This study aims to re-evaluate the findings of the previous critical review of Prevedouros et al.[6] in light of recently published measurement and modelling studies of the sources and fate of PFCAs. To this end we carefully reconcile recently published modelling and measurement studies with the hypotheses previously presented in Prevedouros et al.[6] This is done in several ways, namely: (a) by considering whether there is a mass balance between the amounts of PFCAs and their precursors estimated to have been released globally and the inventories in the environment; (b) by determining if the spatial distribution of PFCAs in the environment is consistent with manufacturing sites being the major sources of PFCAs; (c) by comparing homologue patterns of PFCAs observed in the environment, wildlife and humans with amounts of homologues estimated to be released; (d) by comparing isomer patterns in production sources with isomer patterns observed in the environment; and (e) by determining if time trends in the environment, wildlife and humans are consistent with time trends that we would expect from our understanding of sources, transport and fate. Throughout the review, we highlight areas where additional research is needed.

Abbreviations are often used for the perfluoroalkyl substances discussed in this review. A list of abbreviations is included in Table A1 of the Accessory publication (see http://www.publish.csiro.au/?act=view_file&file_id=EN10144_AC.pdf).

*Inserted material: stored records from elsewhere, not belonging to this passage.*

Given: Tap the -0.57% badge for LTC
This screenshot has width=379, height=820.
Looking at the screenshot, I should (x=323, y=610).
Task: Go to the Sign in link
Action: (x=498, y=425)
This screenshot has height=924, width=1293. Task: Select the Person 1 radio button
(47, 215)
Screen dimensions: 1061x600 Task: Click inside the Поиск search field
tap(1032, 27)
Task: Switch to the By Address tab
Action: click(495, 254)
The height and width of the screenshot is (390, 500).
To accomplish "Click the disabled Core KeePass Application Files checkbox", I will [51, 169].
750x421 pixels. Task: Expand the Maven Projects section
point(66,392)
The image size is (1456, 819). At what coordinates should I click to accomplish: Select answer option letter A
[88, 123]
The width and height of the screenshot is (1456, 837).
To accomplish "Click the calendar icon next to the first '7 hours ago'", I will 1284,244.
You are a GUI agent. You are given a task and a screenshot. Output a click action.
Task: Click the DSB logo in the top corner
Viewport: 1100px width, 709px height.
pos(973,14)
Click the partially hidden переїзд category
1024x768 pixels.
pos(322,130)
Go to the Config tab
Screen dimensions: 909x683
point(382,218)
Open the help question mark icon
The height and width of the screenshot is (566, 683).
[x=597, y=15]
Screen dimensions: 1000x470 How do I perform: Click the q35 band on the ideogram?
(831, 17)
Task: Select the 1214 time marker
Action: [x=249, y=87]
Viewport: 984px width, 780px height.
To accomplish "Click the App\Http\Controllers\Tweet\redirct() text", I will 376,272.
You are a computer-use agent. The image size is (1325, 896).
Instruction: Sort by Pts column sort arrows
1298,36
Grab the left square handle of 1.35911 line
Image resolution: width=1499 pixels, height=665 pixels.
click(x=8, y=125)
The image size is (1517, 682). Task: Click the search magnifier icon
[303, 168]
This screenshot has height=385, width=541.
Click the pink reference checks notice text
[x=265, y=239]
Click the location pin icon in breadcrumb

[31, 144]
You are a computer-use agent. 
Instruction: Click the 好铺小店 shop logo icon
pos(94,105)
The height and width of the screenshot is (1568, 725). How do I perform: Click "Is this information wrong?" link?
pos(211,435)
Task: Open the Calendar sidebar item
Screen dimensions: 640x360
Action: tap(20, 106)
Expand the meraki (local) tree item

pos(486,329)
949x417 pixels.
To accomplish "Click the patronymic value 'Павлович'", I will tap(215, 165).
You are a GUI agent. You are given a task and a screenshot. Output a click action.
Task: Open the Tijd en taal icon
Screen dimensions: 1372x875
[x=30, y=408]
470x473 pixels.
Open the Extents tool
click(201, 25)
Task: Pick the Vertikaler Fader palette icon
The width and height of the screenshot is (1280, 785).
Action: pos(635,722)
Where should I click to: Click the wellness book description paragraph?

Review of emission estimates for PFCAs

Total global historic PFCA emissions estimates were reported (1951–2004) in Prevedouros et al.[6] and in Armitage et al.[11] projected PFOA emission estimates were made (2005–2050) based on reduction commitments made by industry. We will not repeat details of these calculations here and instead refer readers to these earlier publications. The global historical (1951–2004) industry-wide emissions of total PFCAs from 14 known sources comprising direct (manufacture, use, consumer products) and indirect (either PFCA impurities or precursors) sources were estimated to be 3200–7300 t.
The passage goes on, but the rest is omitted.